Yodood - while I agree that we're "finishing" our children at ever earlier ages these days, I look on that as a challenge! A challenge to co-opt each and every one of these younguns to show them that they CAN GO FURTHER. Further than we have, and to carve out new niches for themselves, while balancing that drive with the goals of the community. That is our job as "elders", at least as I see it.

Comrade P - Hell yeah we got suckered into the whole scam somewhat by greedy pig-people to steal a description. But, there are a whole lot of us that didn't! Once again, a challenge. Retain your sanity, your grounding in the "real world" - not the bullshit world that the powers that be want you to believe exists - and "teach" those who have one foot in the real world and one foot in antasyland the truth that you are living by, for, and towards. Frankly, it's about all you can do, unless we're all willing to pick up pitchforks and torches, and, while I'm all for that, I don't think the mass of us have moved that far yet. Of course, give it a couple of weeks and we may all march on....

US Blues - You said: "I have learned that people of good heart can work, live and pray together." That is about as sound a statement as anyone can hope for in a person. I myself, while a little squirrelly at the edges sometimes, will definitely take that to heart.

7 Crows - Always come back to Earth. That I can agree with, but I am still captured by curiosity's cat, not just for myself, but to come back and show to others. Roy Batty says it when he states "if only you could see what I've seen with your eyes! " in Blade Runner, and in that sense, we are all seeing through each others eyes. It just takes a discerning and astute person and/or culture to regard what is really important or not, as seen through their eyes. And here's hoping that we can be that discerning wise one to teach others when they ask.

jiminy jilliker said...

As long as you're in a paying attention to the commenters kind of a mood, may I point out to you that there is a movie called "Machine Gun McCain" (starring John Cassavetes as McCain!) with a theme song by Ennio Morricone, the lyrics of which are, in our current position, priceless?

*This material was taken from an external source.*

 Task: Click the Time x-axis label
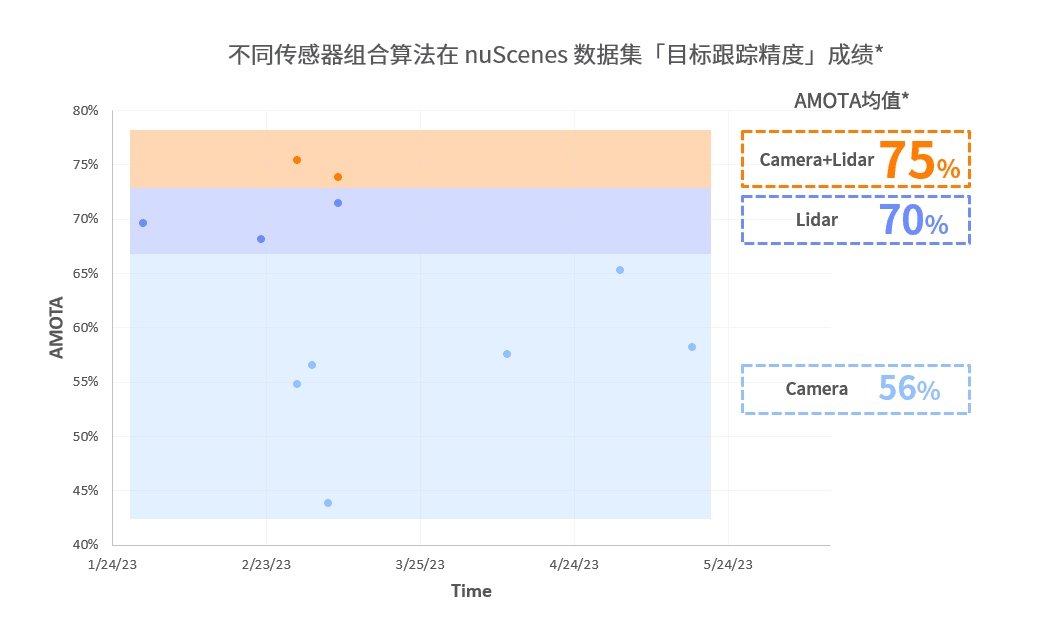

I can't do anything worth doing with this information, but you can, Driftglass.

One line from the song: "No one knows better than McCain/ just how angry you can be/ when they cage you in with laws..."

Seriously! I'm dyin' ovah heah!

Mauigirl said...

Great comment by Sweaterman. I agree with him that we need the dream and that we've lost something very important.

I am certainly not someone who is in favor of more and better technology to the detriment of our planet's resources - far from it. But the dream of space travel fulfills an innate need people have to explore. Someday the earth will be completely explored, whether we die-hards like it or not. Mankind always needs a new frontier or it will turn inward and die off.